ADR-0011 — Catalog port semantics across backends
- Status: Accepted
- Date: 2026-05-12
- Related specs:
01-architecture.md,03-pipelines.md§ Crash resume,06-deployment.md, ADR-0006, ADR-0007
Context
Section titled “Context”The catalog (trait Catalog) is implemented against at least three backends across topologies:
- Local SQLite — Topology 1 (CLI) and Topology 2 (single-VM daemon).
- Durable Object SQLite — Topology 3 (Cloudflare), per-project DO (ADR-0006).
- RDS Postgres — Topology 4 (AWS) and Topology 2.5 (multi-node self-hosted cluster) (ADR-0007).
DynamoDB is a planned M2.5 adapter; the same semantics apply.
The catalog carries load-bearing state: pipeline cursors, per-chunk leases (backfill), schema-evolution history, snapshot manifests, OTel-audit lineage edges. Semantic divergence across backends produces backend-specific bugs. Concrete examples:
SELECT FOR UPDATE SKIP LOCKED(the backfill chunk-claim primitive) does not exist in SQLite. The naïve port (BEGIN IMMEDIATE) has different contention semantics.- DO SQLite enforces single-writer per DO (i.e., per project) by construction. Local SQLite under
hakiri serveallows multiple in-process writers. RDS Postgres allows N-way write concurrency with row-level locks. - Postgres supports point-in-time recovery; SQLite point-in-time is only as good as the last on-disk snapshot.
The M2 success criterion (“the same hakiri.toml produces byte-identical Parquet on both clouds after a 24h soak”) requires the catalog to behave identically across backends — not just expose the same Rust API.
Decision
Section titled “Decision”We pin the trait Catalog contract as a small set of semantic invariants every backend must provide. Each backend implements the contract using its native primitive; the contract is verified by a single conformance test suite run against all backends in CI.
The contract
Section titled “The contract”For every backend:
- Linearizability per
pipeline_id. All writes to rows keyed by a singlepipeline_idare linearizable. Two writes against the same pipeline_id appear in some total order to any reader. - Monotonic schema-history reads. Once a
schema_history(pipeline_id, version, schema_json, applied_at)row is written, no reader subsequently sees an older version of that row, and the version sequence is dense and monotonic. - At-most-once chunk dispatch. A
pipeline_chunks(chunk_id, attempt) → holder_noderow, once claimed, cannot be claimed concurrently by two workers. Two workers attempting to claim the same chunk produce exactly one success. - Append-only lineage edges.
lineage(run_id, record_id, source_run_id, ...)rows are append-only. The catalog refusesUPDATEorDELETEon this table — onlyINSERTandSELECT. - Atomic snapshot commit.

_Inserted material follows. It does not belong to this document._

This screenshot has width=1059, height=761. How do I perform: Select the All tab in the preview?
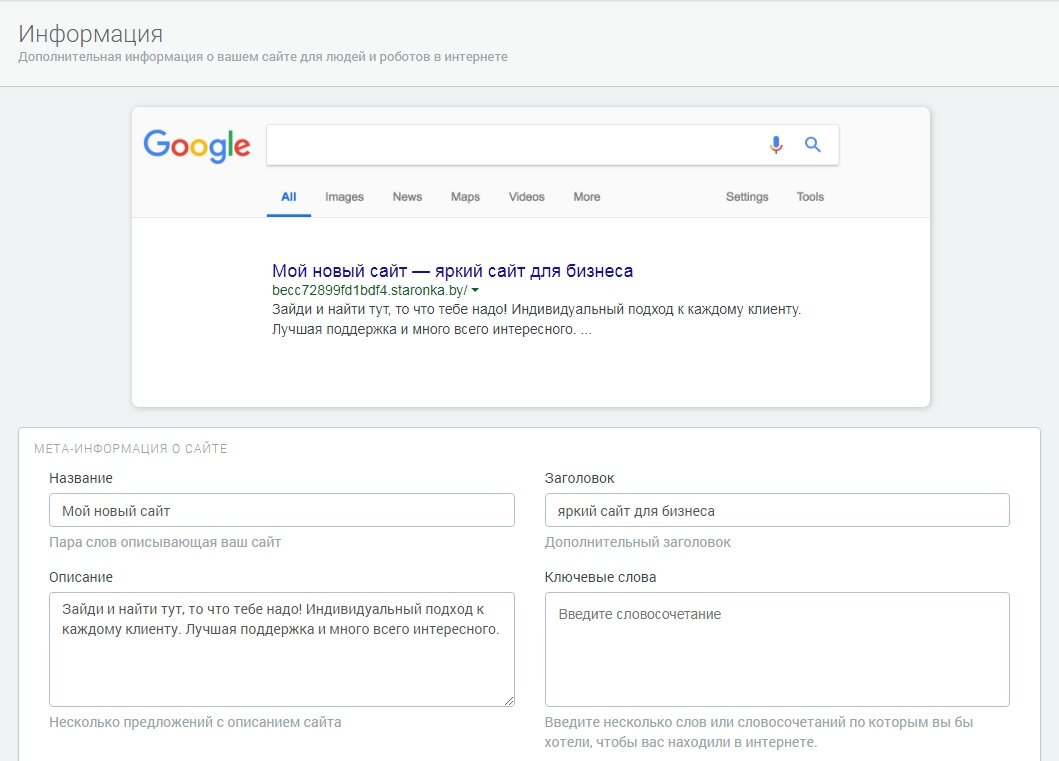288,197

A snapshot row (
snapshots(table, snapshot_ts, includes_runs, indexes, ...)) becomes visible to readers only after all referenced sidecar manifests are durable. The contract requires acommit_snapshot()API that performs this atomically. - Capability-token revocation epoch reads.
revocation_epochs(project, tenant, principal_class) → epochis read on every token verification. Reads must reflect writes within a bounded staleness window (default 60s; configurable). Stale reads are safe in that they allow extra access for the staleness window; the catalog never returns fresher revocation than truth, and never returns rows that were never written.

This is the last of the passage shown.